What to do — Please state how many lines in the items below contain the word "size", giving only the number.
================================
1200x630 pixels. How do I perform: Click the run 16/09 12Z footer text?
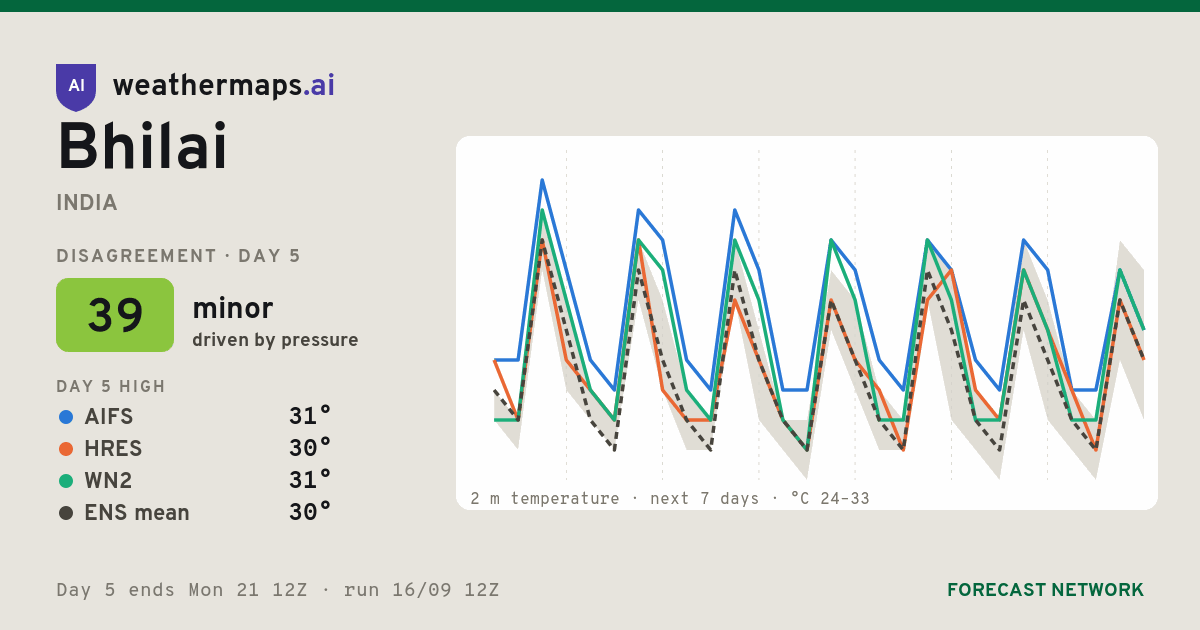click(421, 590)
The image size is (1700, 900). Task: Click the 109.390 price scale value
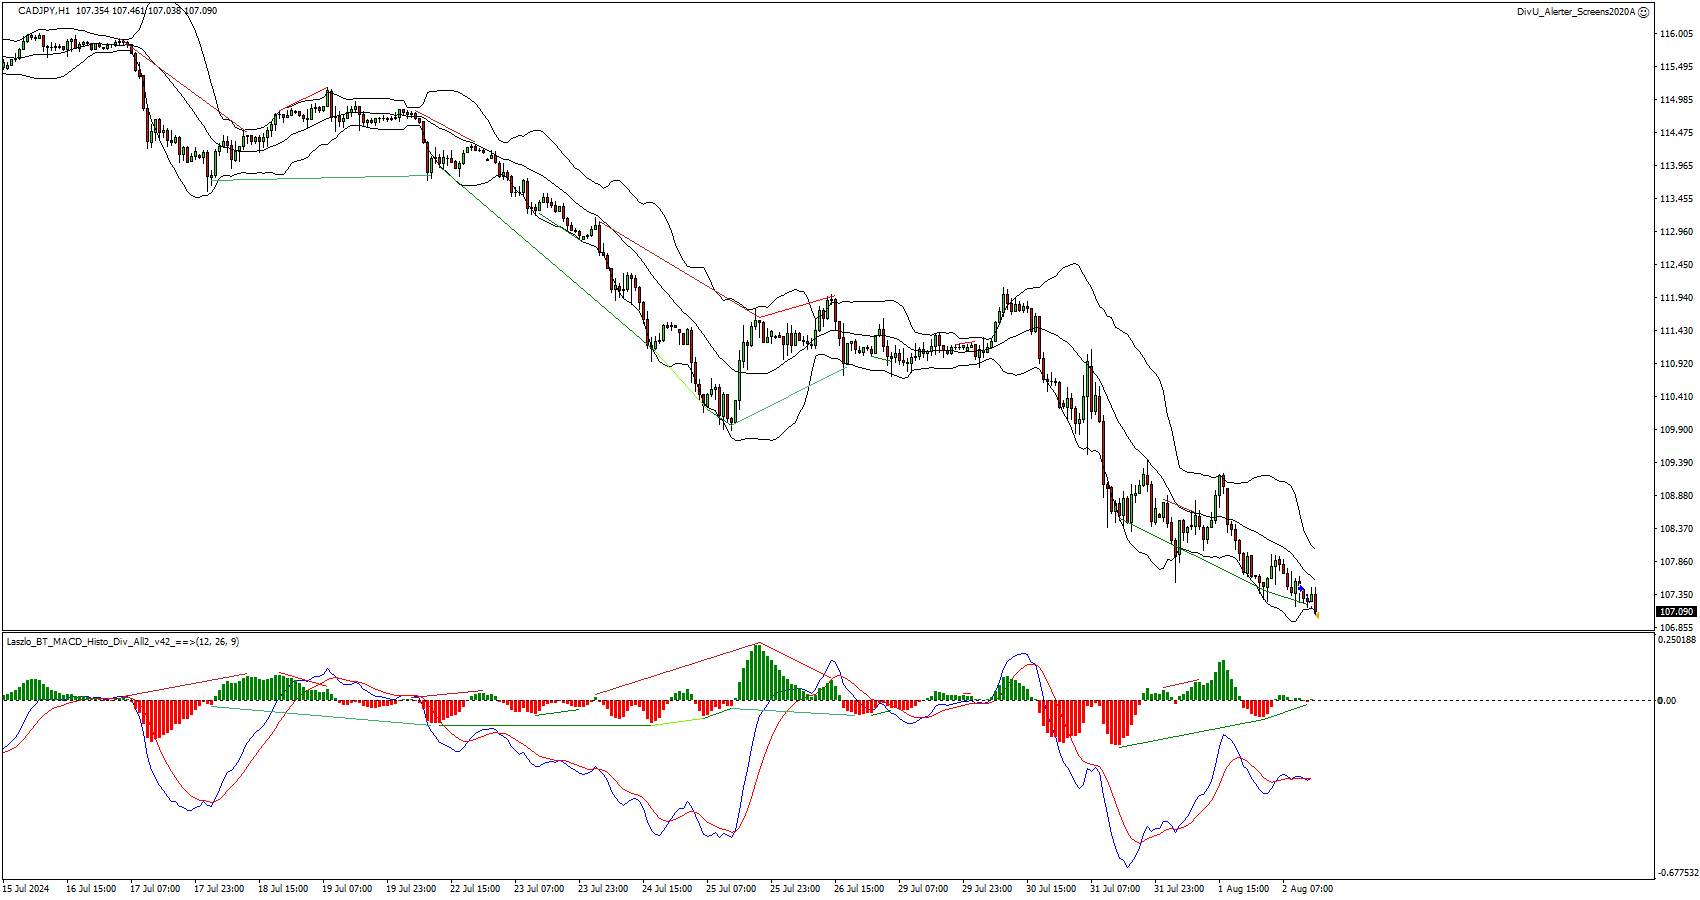pyautogui.click(x=1676, y=463)
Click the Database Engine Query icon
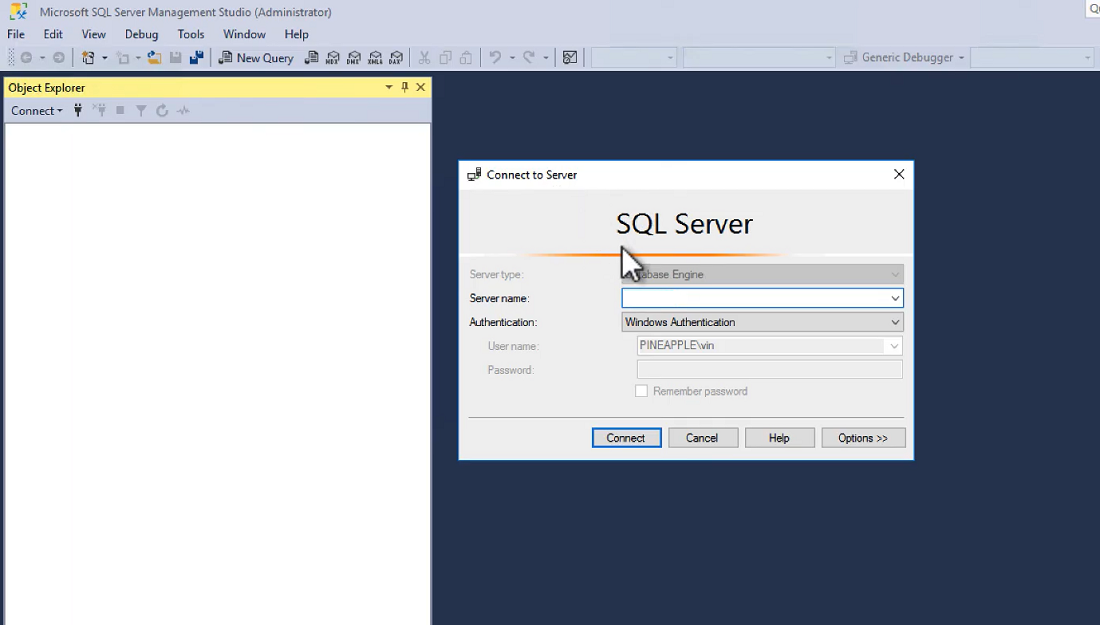This screenshot has width=1100, height=625. [x=312, y=58]
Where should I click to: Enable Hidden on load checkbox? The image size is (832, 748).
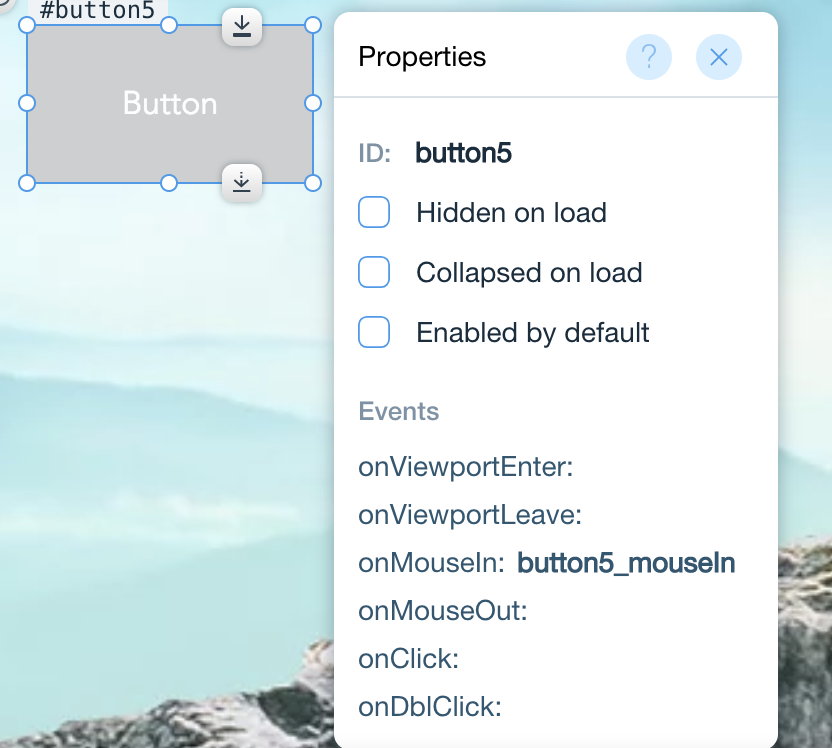[374, 212]
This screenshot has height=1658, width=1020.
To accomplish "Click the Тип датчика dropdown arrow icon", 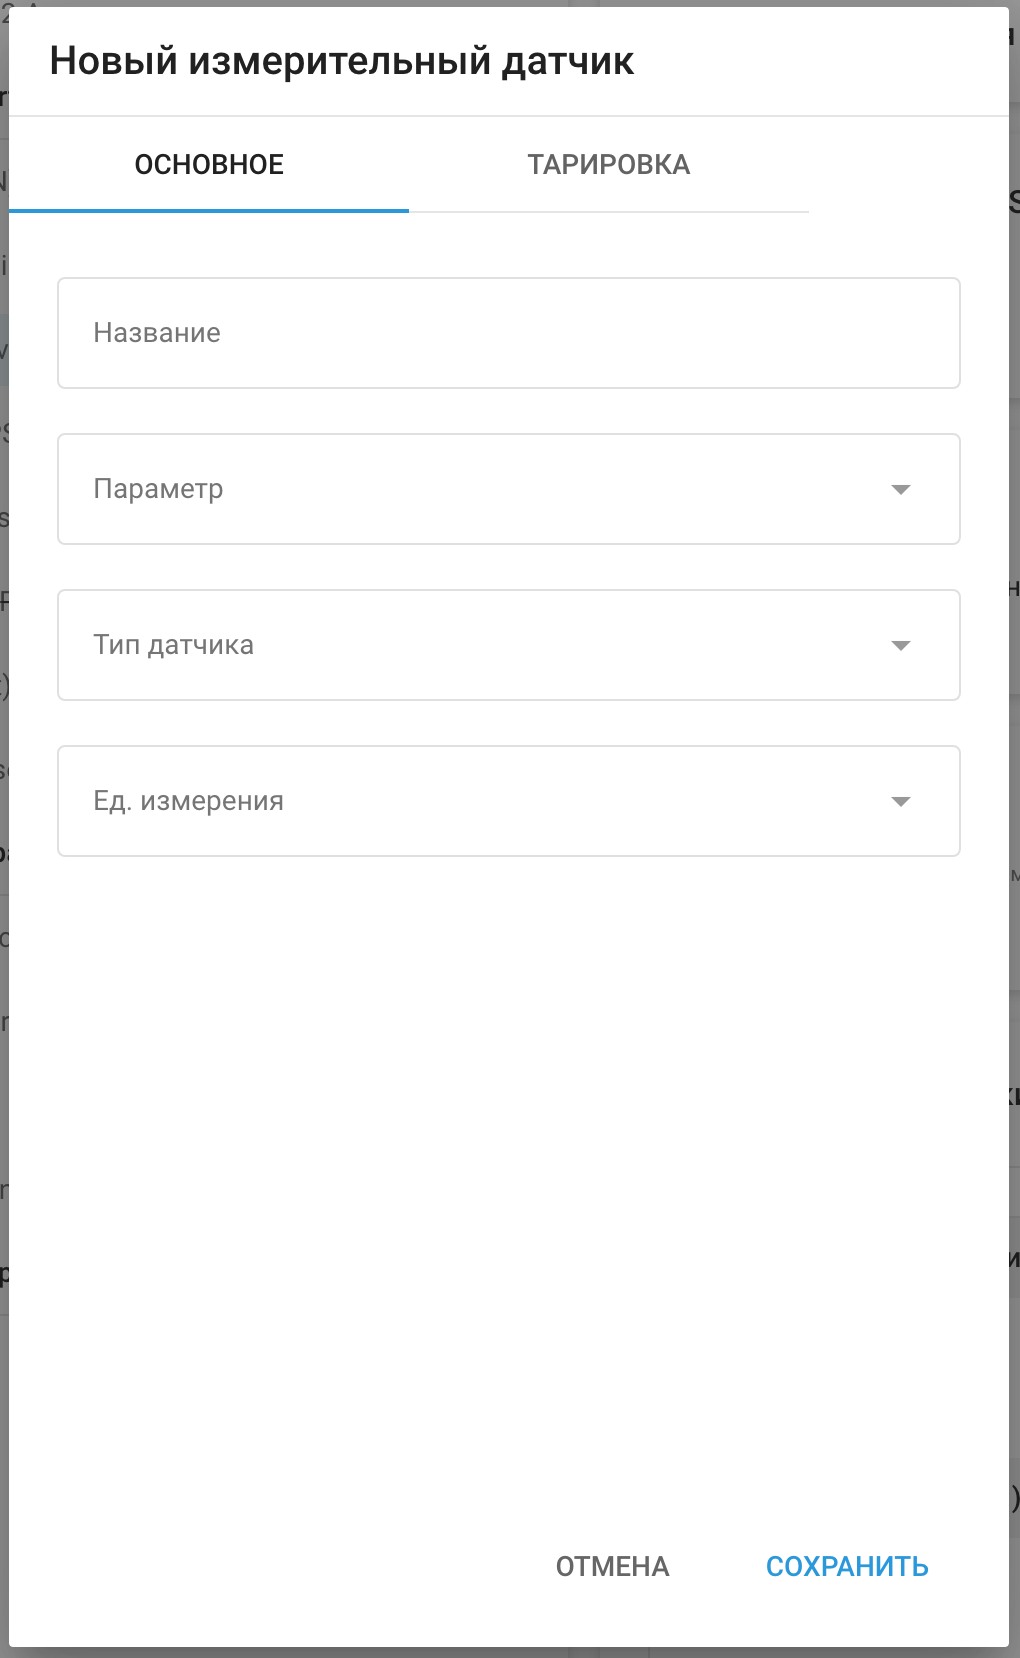I will coord(900,645).

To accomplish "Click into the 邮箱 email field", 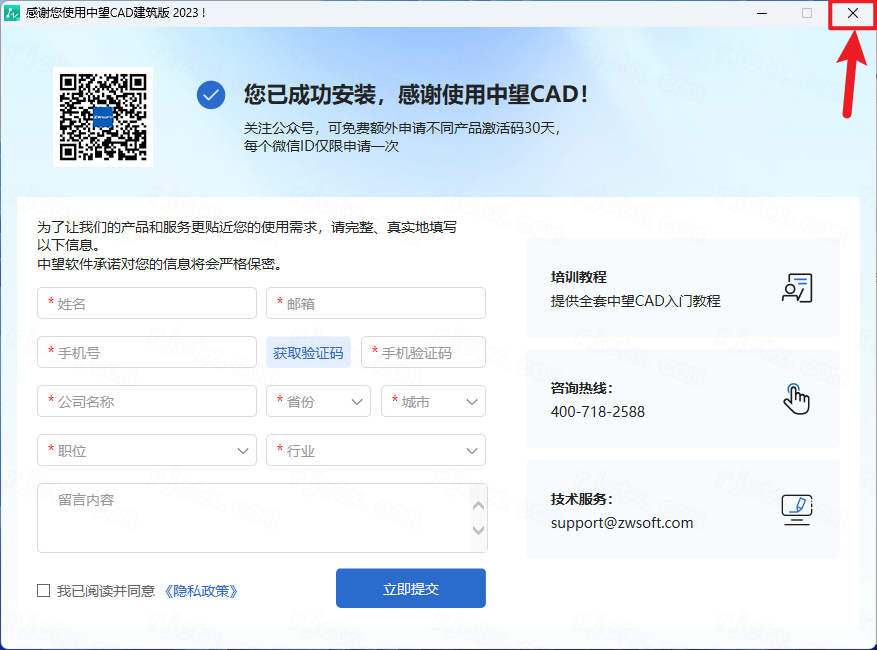I will click(376, 303).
================================
Correct output — 2